Classe/origem social – possível repercussão para uma discriminação positiva ou negativa.

Raça/etnia – possível repercussão para uma discriminação positiva ou negativa.

Circunstâncias previstas no artigo 59 do Código Penal – caracterização, reconhecimento na sentença e repercussão na pena da análise pelos magistrados da culpabilidade, dos antecedentes criminais, da conduta social a personalidade da acusada, dos motivos, bem como das circunstâncias e consequências do crime.

Sendo que a categoria de análise definida na abordagem sociológica da “sentencing” relaciona-se à contextualização social, institucional e político-jurídica dos magistrados, caracterizadas aqui pela cultura jurídica, entendida como “o conjunto de

orientações a valores e interesses que configuram um padrão de atitudes diante do direito e dos direitos e diante das instituições do Estado que produzem, aplicam, garantem ou violam o direito e os direitos”, relaciona-se também à cultura política e profissional dos magistrados decorrentes da formação, da socialização, do associativismo etc. (SOUZA SANTOS, 1996 apud MARTINS, 2011, p. 132).

Ressaltamos que tecemos considerações a respeito da conceituação de cada uma dessas categorias de análise no Capítulo 4 deste trabalho, motivo pelo qual faremos maiores considerações sobre os mesmos no próximo capítulo a partir da análise do material coletado na pesquisa de campo.

Registramos que embora as sentenças extraídas dos “autos” processuais sejam documentos públicos, visando salvaguardar o anonimato das partes envolvidas, ao citarmos passagens que ilustram as análises deste estudo empregamos apenas as iniciais dos nomes das acusadas e das testemunhas a fim de preservá-los, sendo está, inclusive, uma condição imposta pelos magistrados para autorização da pesquisa.

Definida as hipóteses de pesquisa e as categorias a serem empregadas na análise dos conteúdos das sentenças coletadas, estas foram impressas para a leitura e sistematização dos dados que foram submetidos a um esforço interpretativo, levando aos resultados apresentados no próximo capítulo.

6 A VOZ DOS MAGISTRADOS NA SENTENÇA PENAL CONDENATÓRIA

6.1 Considerações iniciais

De posse do material coletado durante a pesquisa, empreendemos a análise do conteúdo das sentenças, em busca de passagens que, por um lado, forneçam subsídios para a identificação e análise dos condicionantes da sentença judicial para condenação ou absolvição pelos crimes previstos no “Capítulo II – Dos Crimes” da Lei nº. 11.343/2006 (Lei de Drogas) e dos elementos que caracterizam as disparidades das penas, e, por outro, indiquem as particularidades que envolvem as mulheres condenadas por tráfico de drogas em Juiz de Fora.
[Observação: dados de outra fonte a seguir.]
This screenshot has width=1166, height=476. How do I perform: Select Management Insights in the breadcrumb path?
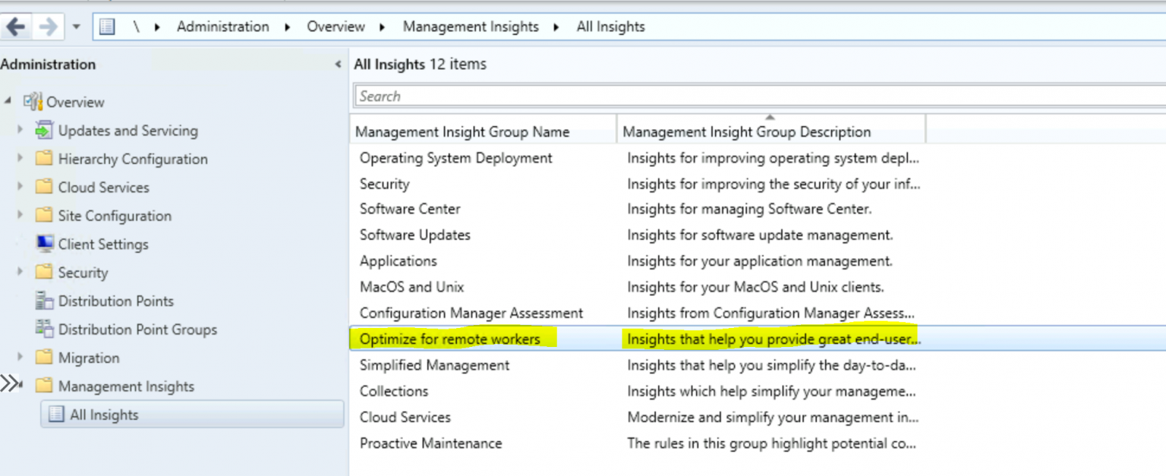(x=471, y=26)
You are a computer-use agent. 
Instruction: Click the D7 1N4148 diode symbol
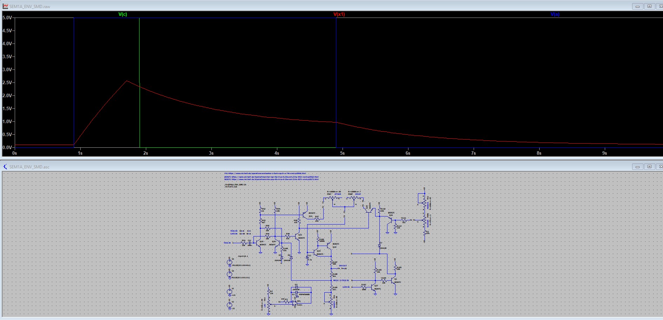tap(379, 246)
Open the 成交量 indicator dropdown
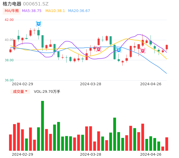This screenshot has width=179, height=158. point(20,92)
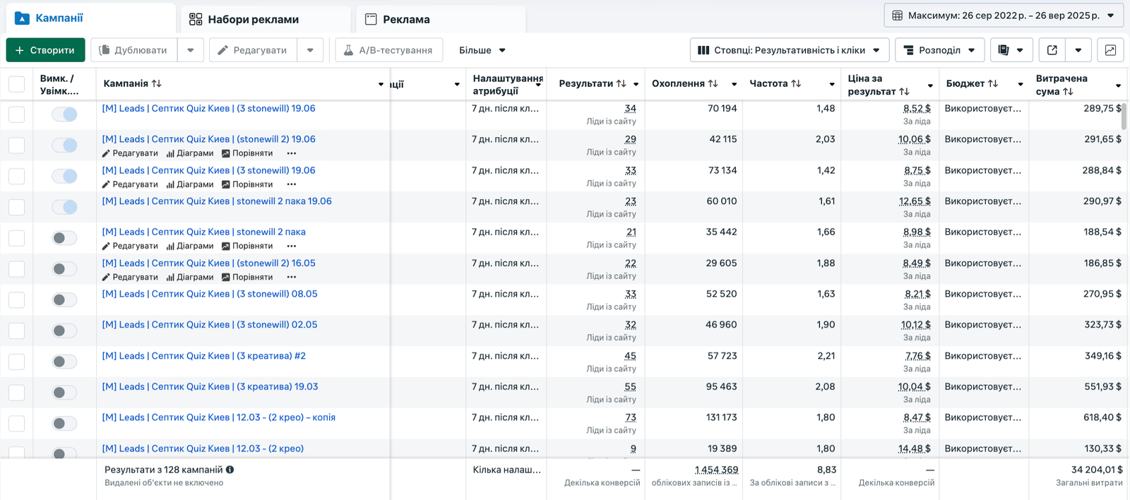Click info icon beside Результати з 128 кампаній
The width and height of the screenshot is (1130, 500).
tap(230, 470)
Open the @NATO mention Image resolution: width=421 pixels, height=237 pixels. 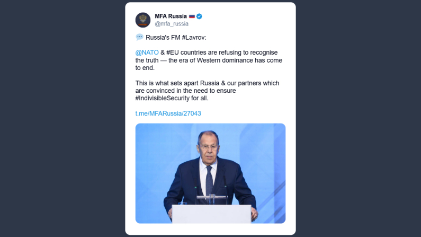tap(147, 52)
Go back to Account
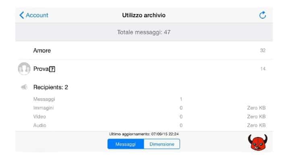Viewport: 288px width, 161px height. [x=37, y=15]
A seguir, apresentamos os resultados da análise das sentenças coletadas à luz da revisão da literatura sobre o tema, sob a perspectiva das hipóteses e categorias de análise definidas para o estudo. Ressaltamos que nos guiamos pela sequência em que os elementos de análise aparecem nas sentenças penais condenatórias, motivo pelo qual iniciamos nossa exposição a partir da análise dos critérios legais relacionados à interpretação sobre a gravidade do fato. Depois versamos sobre os fatores extralegais, relacionados às características das acusadas; para, por fim, tecermos algumas considerações acerca da influência da cultura jurídica no processo decisório.